Emerging from the convent doorway, we came into the main street of the city, and there we
first saw evidences of the terrible strife that had taken place. The walls of many houses
were still spattered with blood, and here and there lay a contorted corpse, while the
flocks of carrion crows, circling overhead and waddling
 through the street, betokened that a ghastly banquet had been prepared for them by the
human brutes who had invaded this peaceful place and put its people to the sword.
"Don't you think, ma'am, you 'd better go back and wait for us in the convent?" asked Eli
of the senorita.
"Yes, please, do," I also entreated, for I feared, as did Eli, that the scenes which we
knew could not but soon be disclosed would cause her infinite pain, and perhaps be more
than she could bear. But she shook her head, though her face blanched and her lips were
too rigid for her to form a word in reply.
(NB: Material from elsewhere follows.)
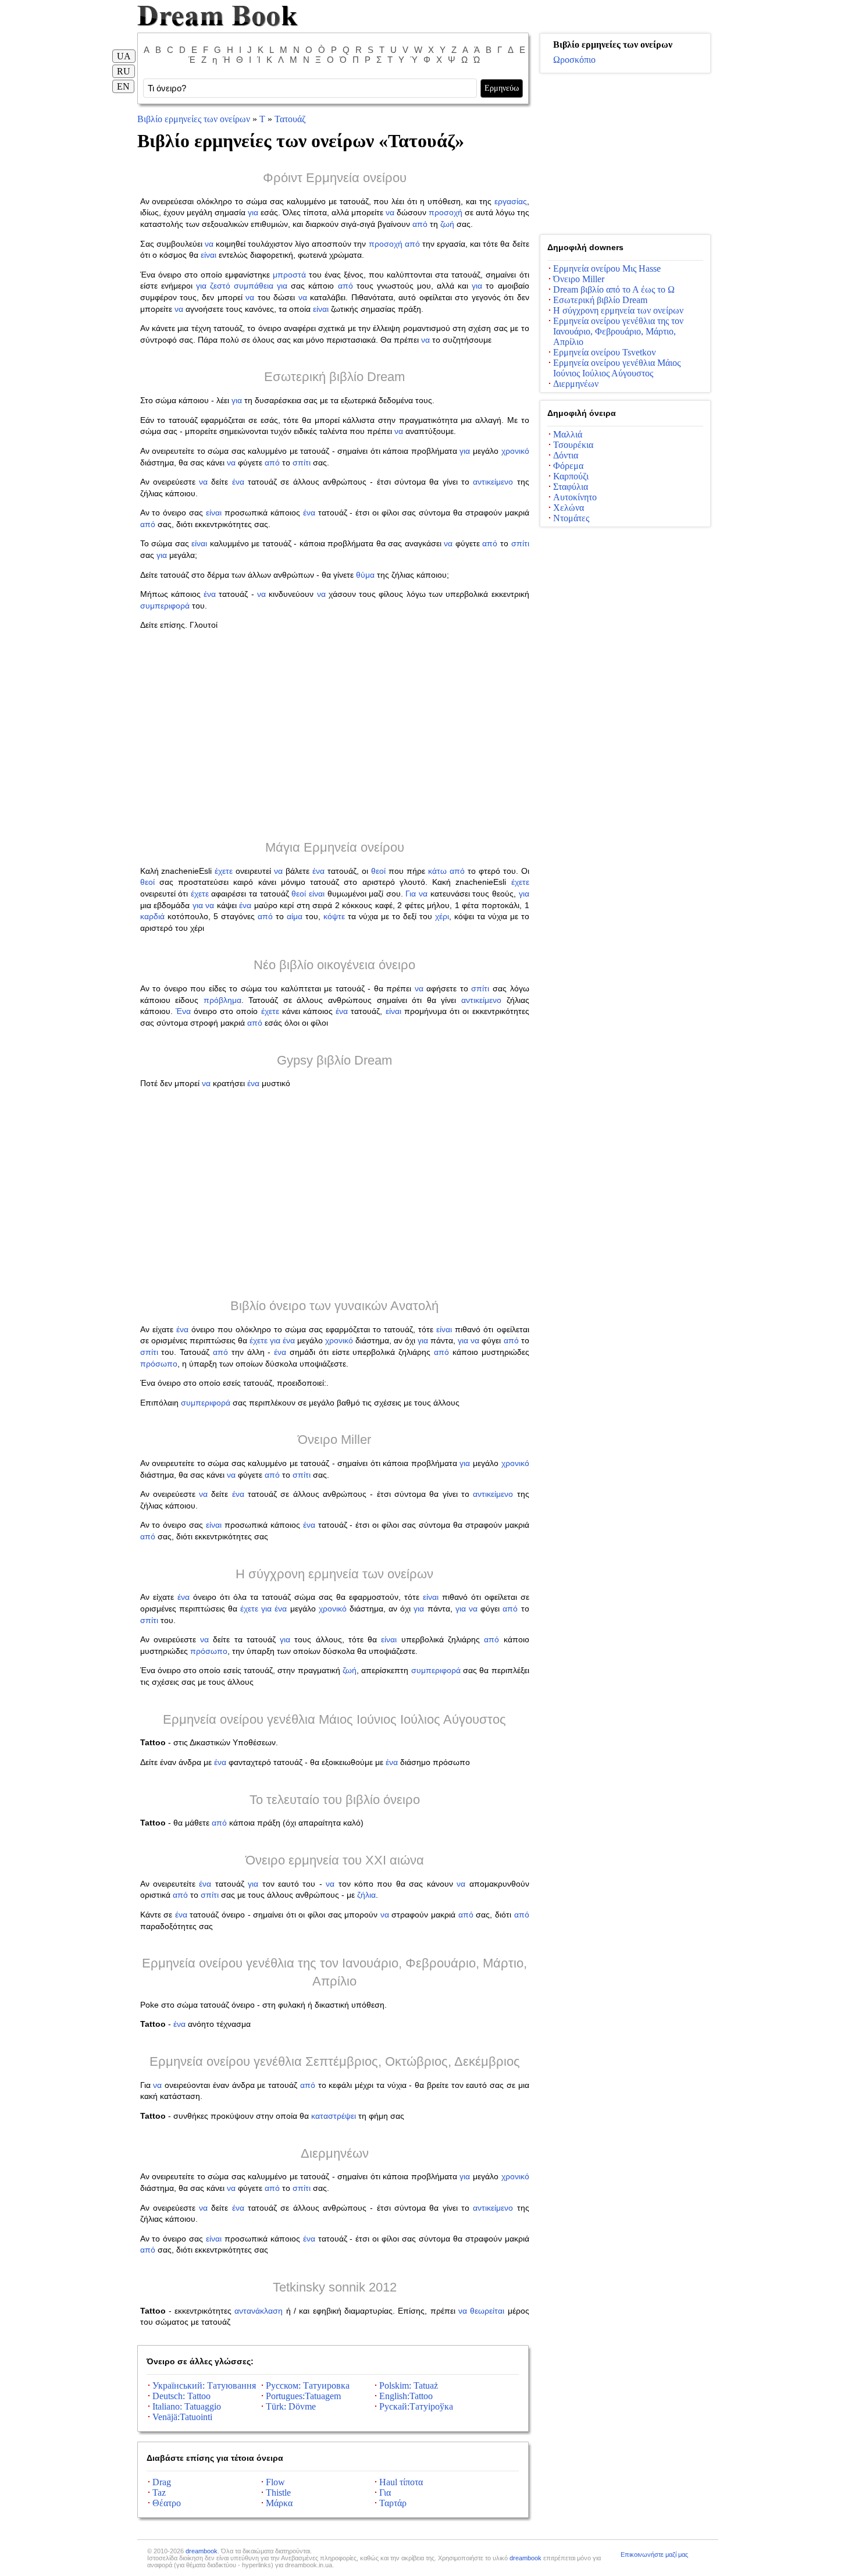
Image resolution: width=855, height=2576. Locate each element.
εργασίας (510, 201)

Finally, she whispered: "I must go on with you. The worst, I know, has happened, and we
may find our friends and neighbors slain, all of them; but I cannot stay alone." We said
no more, but again took up our march for the fort, our hearts almost stilled with
I would fain not tell what we found there, but the slain lay in heaps around the walls.
 And—the most fearsome sight that heaven ever looked upon—there lay the nuns
and maidens who had been driven by heartless Morgan to their death. It was like a second
massacre of Saint Ursula and her hapless virgins, and I thought the senorita would die of
heartbreak as she groped her way about, finding here a friend and there one who had been a
companion, amongst the scores who had been so ruthlessly cut down.